Set every entry below down once more, exactly as it stands, without images.

==*==

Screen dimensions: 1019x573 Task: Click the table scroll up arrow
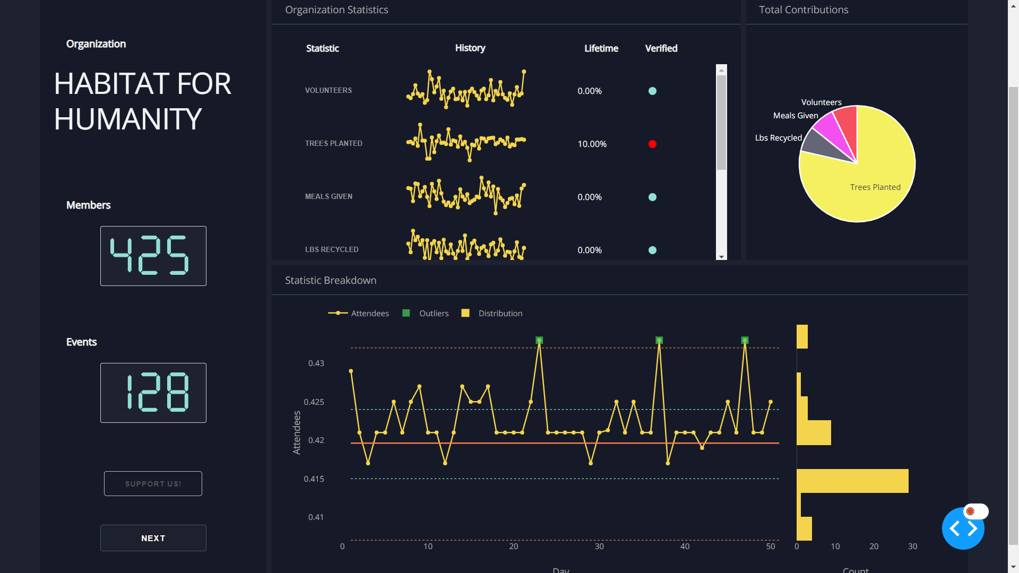(721, 70)
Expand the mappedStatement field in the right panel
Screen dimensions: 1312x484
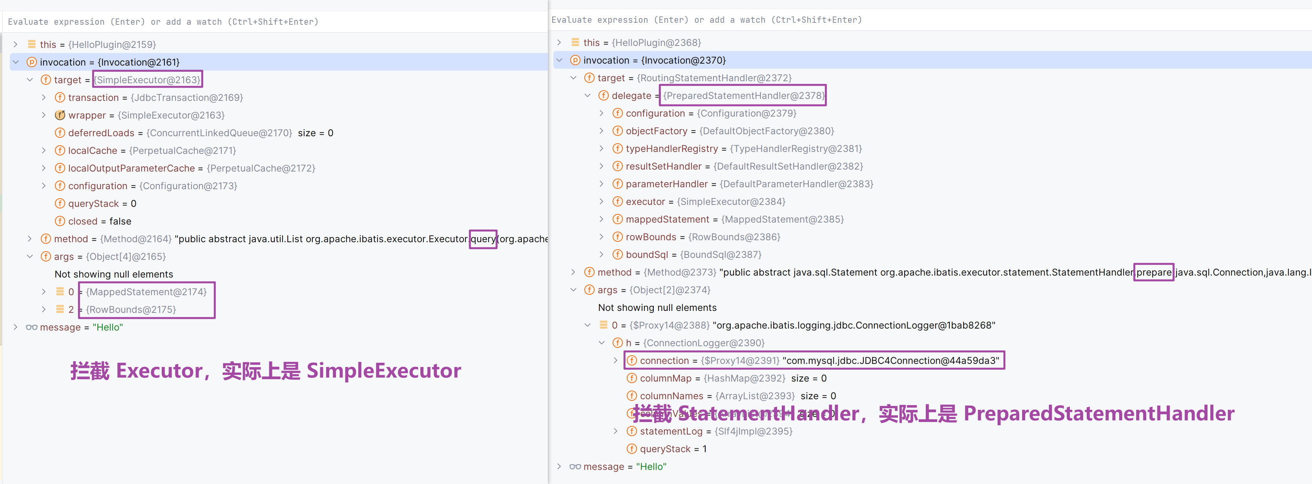click(x=601, y=219)
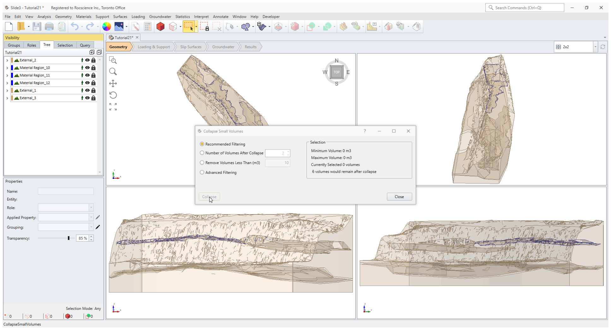Adjust the Transparency slider

click(x=69, y=238)
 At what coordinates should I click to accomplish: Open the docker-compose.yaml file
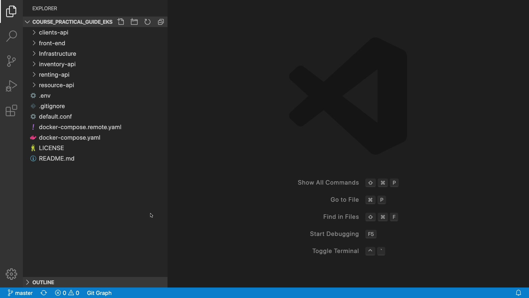69,137
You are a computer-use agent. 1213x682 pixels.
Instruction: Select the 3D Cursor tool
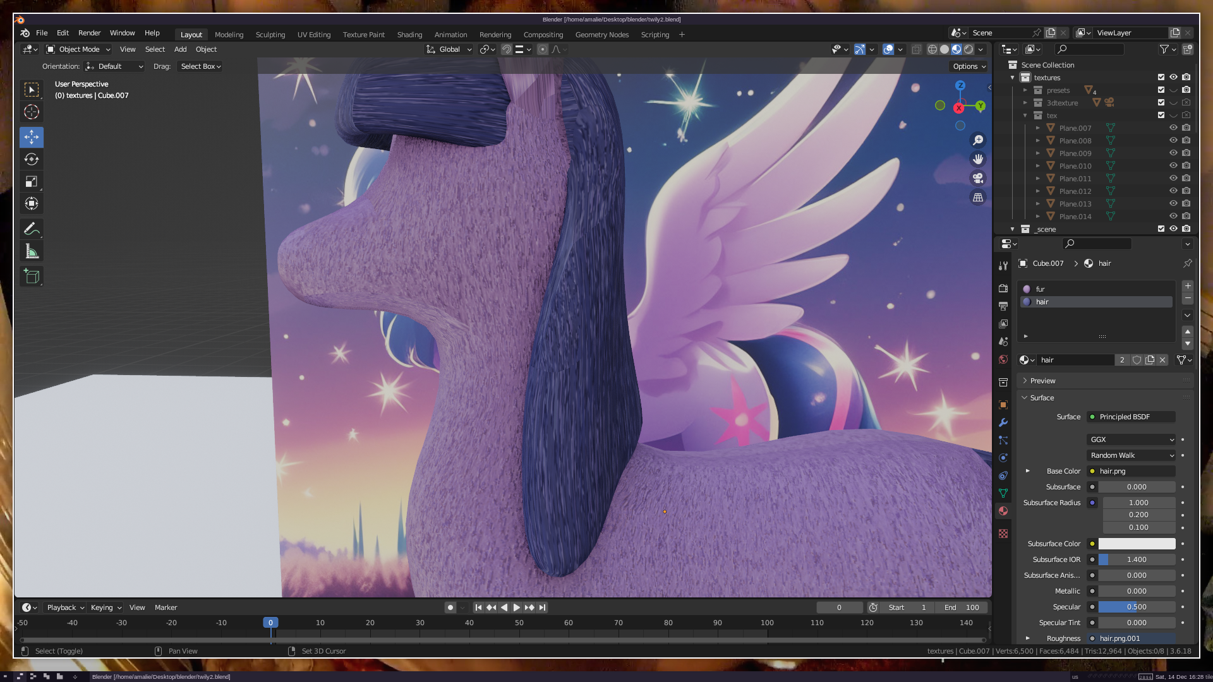click(x=32, y=112)
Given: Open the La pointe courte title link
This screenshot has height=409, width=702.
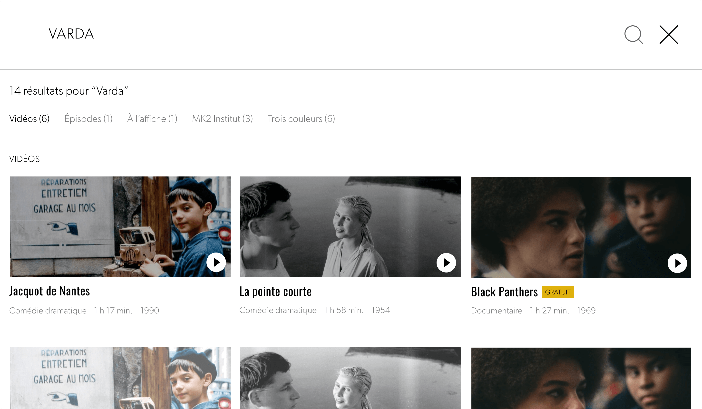Looking at the screenshot, I should click(x=275, y=291).
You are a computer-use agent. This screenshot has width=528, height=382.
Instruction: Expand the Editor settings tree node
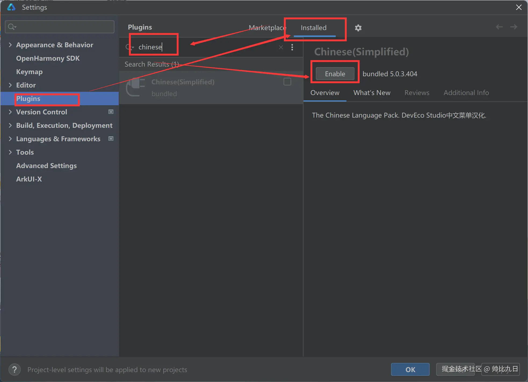[x=10, y=85]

==*==

▶ **The answer**:
Screen dimensions: 1019x573 Task: Click the table scroll up arrow
(721, 70)
Expand the mappedStatement field in the right panel
Screen dimensions: 1312x484
click(x=601, y=219)
Adjust the Transparency slider

click(x=69, y=238)
 At what coordinates should I click to accomplish: Open the docker-compose.yaml file
69,137
You are a computer-use agent. 1213x682 pixels.
Instruction: Select the 3D Cursor tool
click(x=32, y=112)
Given: Open the La pointe courte title link
This screenshot has height=409, width=702.
Looking at the screenshot, I should click(x=275, y=291).
You are a computer-use agent. This screenshot has width=528, height=382.
Instruction: Expand the Editor settings tree node
[x=10, y=85]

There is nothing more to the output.